I can. Only mine. The process

involves adding more, not less,

the same way you do most of the days,

except those when it rains

in the excuse of this balcony or

when it shines and you stare downwards,

see the hissing serpent of the traffic

looking up at you, out of reach.

I do not rerun the tapes, listen

to the protest pops from the Nam times.

Rain writhes to arrest my mind,

albeit an antiquated man has his disinterests.

I say, “Just forget.”

I Was as Cold as a Razorblade

In the late autumn winter

whimpers in her oxygen tent,

and we nurse this premature child,

see her wither, bloom, sear, brown, exsiccate.

Hence December surprises us

when she arrives for a date

wearing white sleeveless

and drinks from someone else’s chalet.

The potion was red.
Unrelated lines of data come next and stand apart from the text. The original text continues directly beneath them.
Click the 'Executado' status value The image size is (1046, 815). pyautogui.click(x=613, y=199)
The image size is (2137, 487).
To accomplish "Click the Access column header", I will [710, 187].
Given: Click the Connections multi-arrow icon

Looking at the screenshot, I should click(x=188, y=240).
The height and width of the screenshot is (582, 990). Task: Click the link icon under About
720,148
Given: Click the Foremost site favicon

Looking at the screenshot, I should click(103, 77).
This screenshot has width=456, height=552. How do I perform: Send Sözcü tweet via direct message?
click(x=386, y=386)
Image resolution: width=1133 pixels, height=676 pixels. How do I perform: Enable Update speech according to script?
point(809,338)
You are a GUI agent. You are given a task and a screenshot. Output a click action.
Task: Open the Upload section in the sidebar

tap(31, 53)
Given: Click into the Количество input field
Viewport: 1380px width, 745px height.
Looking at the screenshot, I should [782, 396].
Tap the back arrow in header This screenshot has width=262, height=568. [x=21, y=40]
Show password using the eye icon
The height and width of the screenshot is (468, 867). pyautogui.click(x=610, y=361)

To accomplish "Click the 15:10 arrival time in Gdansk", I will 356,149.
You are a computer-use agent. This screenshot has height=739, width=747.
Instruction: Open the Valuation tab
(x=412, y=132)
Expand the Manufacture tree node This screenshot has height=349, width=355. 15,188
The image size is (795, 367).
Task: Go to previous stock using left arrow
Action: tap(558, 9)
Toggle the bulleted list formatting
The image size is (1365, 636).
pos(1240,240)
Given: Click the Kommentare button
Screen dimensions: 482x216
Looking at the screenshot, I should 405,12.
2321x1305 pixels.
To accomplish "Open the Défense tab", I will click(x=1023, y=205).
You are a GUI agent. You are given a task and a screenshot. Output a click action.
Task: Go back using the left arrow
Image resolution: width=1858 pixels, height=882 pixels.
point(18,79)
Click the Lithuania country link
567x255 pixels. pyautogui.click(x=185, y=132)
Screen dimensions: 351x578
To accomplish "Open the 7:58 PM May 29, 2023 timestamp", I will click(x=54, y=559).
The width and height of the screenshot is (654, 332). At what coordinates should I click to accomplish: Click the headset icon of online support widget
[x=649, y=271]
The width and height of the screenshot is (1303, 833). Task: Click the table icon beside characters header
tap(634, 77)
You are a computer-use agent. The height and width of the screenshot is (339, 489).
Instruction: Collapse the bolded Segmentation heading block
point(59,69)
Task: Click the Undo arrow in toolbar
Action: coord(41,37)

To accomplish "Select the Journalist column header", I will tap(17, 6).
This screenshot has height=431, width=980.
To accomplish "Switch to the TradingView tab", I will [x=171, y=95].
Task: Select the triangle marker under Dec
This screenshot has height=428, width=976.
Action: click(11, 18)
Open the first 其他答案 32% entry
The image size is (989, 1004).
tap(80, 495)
The poison bears no effect.

We toss our fedoras, shuffle to dance,

tire out and stroll outside,

our feet disappearing inside

the heart of crushed water.

Our hands in the pockets of warmth

seeks for a tinge of Yes

and finds some forlorn gums

we keep for protection’s sake.

*The title is wordplay on Leonard Cohen’s So Long, Marianne

Milestones

We sit there, oracling,

drinking for ages; we

chat about different drinking-ages

and different countries;

sun sets in liver tinge;

pigment of the stream cooling,

fibers of our thoughts unreeling,

we sit there, eyes on nil.

We sit there, nothing,

and water pegs down our shadows

as if those will be its

Maypoles and wheel – time will swing by.

Raising The Time

The torn dress from

the fundraising dance

taps some memory cells;

half of you desire to

make a mop out of its residue,

but since you cannot wipe

enough memories

your hands force it down

against your thighs.

I suggest –

“Let’s raise the time again.

Time and again.”

A GLACIER FOR THOUGHTS

The eye in the pink sky
denies any foresight.
“We have a glacier melting
in
Himalaya.” Says pop folding his freewill.

This means it will be
the rush-hour of depression
in his ecosystem,
and the day remains naïve native
accepting gifts from our invasions.

A coin decides
whether my sister
will enter in her classroom
and
shoot everyone or waive this.

“Don’t!” I whisper.
“Yes.” Pop says
on a topic irrelevant.

A crow on the ceiling fan
caws a dream
melting as my pop’s coral reef
corrodes away within.

Love Thy Father

You still love your father,
and do the one thing
that destroys him every day

and rebuild him again
as if he is naphtha or plastic.
His quick silver hand quavers with

the weight of your
nocturnal telephone calls-
“Hello! How are you?”

You always say,
“Talking to you dad,
is a remembrance of my mom’s winter.”

The State of Being During An Autumn Day

Autumnal gloaming, chill-filtered,
retains most of the darkness.
I stare at the pecans a hit-and-run
windy incident has crashed into the yard
I can always trespass leaving no evidence.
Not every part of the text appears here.